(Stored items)
———

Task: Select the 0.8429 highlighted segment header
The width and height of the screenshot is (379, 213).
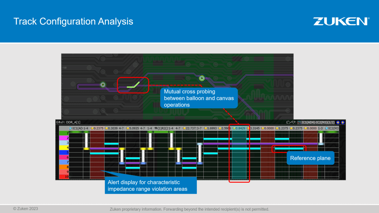Action: [239, 128]
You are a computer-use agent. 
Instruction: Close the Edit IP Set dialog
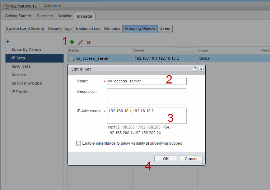click(201, 69)
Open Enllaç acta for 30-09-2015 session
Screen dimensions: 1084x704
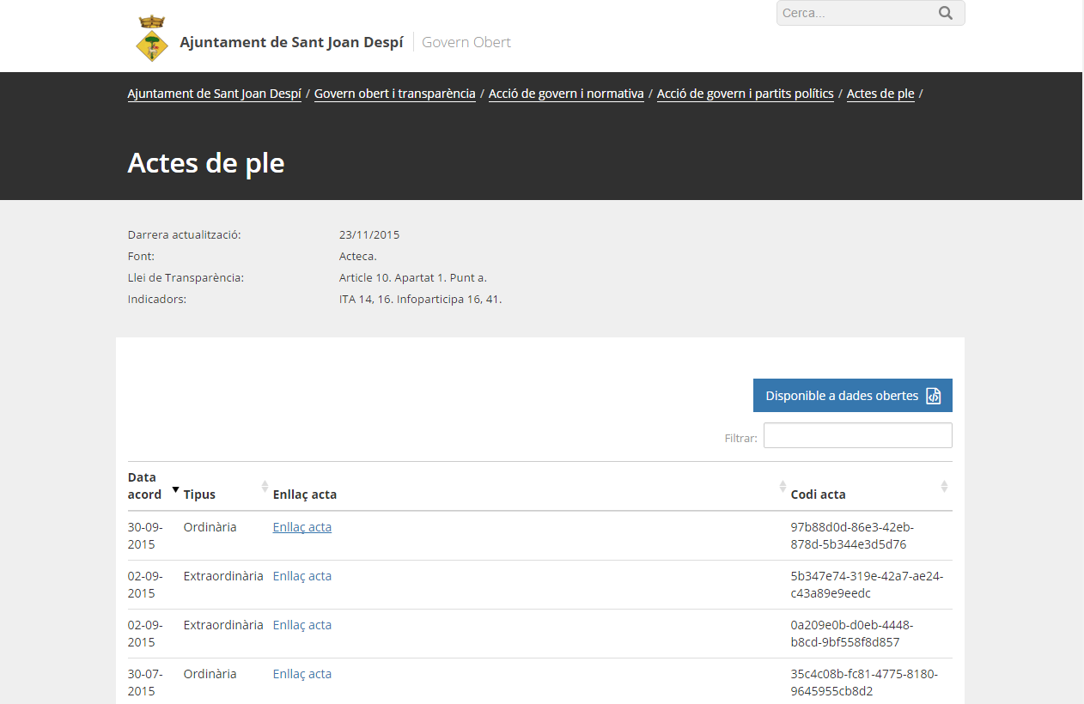tap(301, 527)
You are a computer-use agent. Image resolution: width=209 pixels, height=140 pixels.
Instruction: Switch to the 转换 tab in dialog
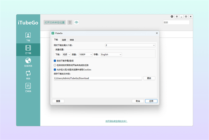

———

### Task
What lines in the data above contain the word "computer"? Copy them all.

### Response
You are a computer-use agent. 
You are a computer-use agent. Image resolution: width=209 pixels, height=140 pixels.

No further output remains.